With the vaccines, all of them except Sinovac target the S protein alone, and this worked well when they were initially released. The problem is most people who were vaccinated fail to develop antibodies for the N protein after being infected with covid, which initially wasn't a problem since the S protein antibodies alone were enough to stop the infection or at least prevent serious symptoms. This is no longer true. Current variants of the virus have evolved enough that the S protein portion of the virus is no longer recognized by the S protein antibodies in the vaccinated person, so if you don't have the N protein antibodies you're effectively unprotected. Most people were vaccinated don't have and don't develop antibodies for the N protein, which means they can be repeatedly infected with the current variants of covid.

IF this paper is confirmed, we done fucked ourselves good.
First, as someone who was infected by Covid: The Original Virus you can have a subsequent, second infection. Granted, round two - after vaccination and boosting as well - was MUCH milder than the first. So mild, in fact, I didn't realize I was sick and it was only because multiple contacts all called me on one morning urging me to get tested did I realize I had a second covid infection, but I did get it twice, confirmed by PCR testing.
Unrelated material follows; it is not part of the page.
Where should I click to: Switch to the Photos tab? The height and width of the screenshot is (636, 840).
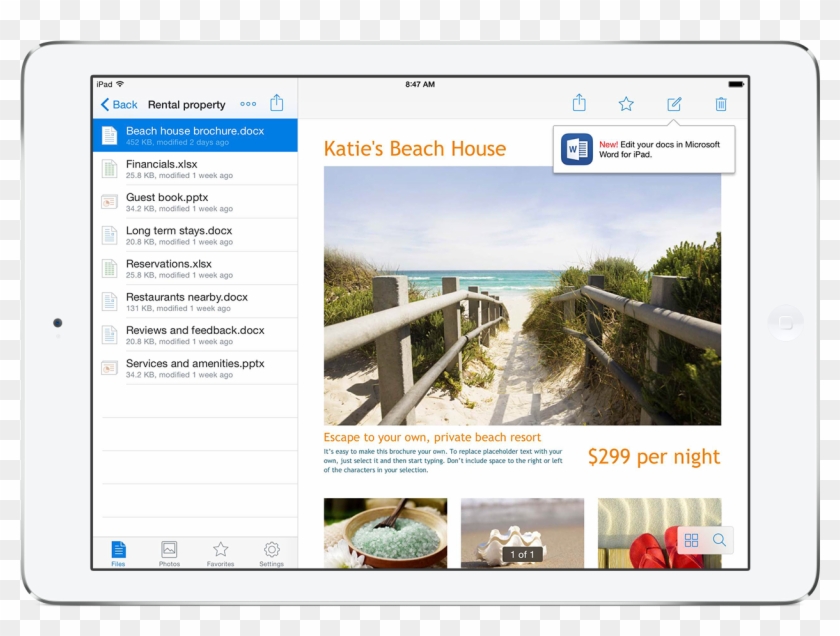168,549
Natural immunity is not an absolute shield. An anti-vaxxer I know who boasts he's never has a vaccine in his life is currently on his second covid infection. Fortunately, neither of them have been serious.

Second, it still seems that vaccination and boosting still reduces the severity of the illness if you do catch it. Since the primary purpose of the vaccine was to reduce your chances of severe illness or death that seems to have been a win, even if doesn't prevent all infection. So... the question is, have these mutations essentially negated ALL protection from the vaccines, or just reduced their effectiveness?

It looks like the vaccines might need to be tweaked either now or in the future, which was something that was always a possibility.

I'm not sure "we done fucked ourselves good" in this instance. It does bear watching, though.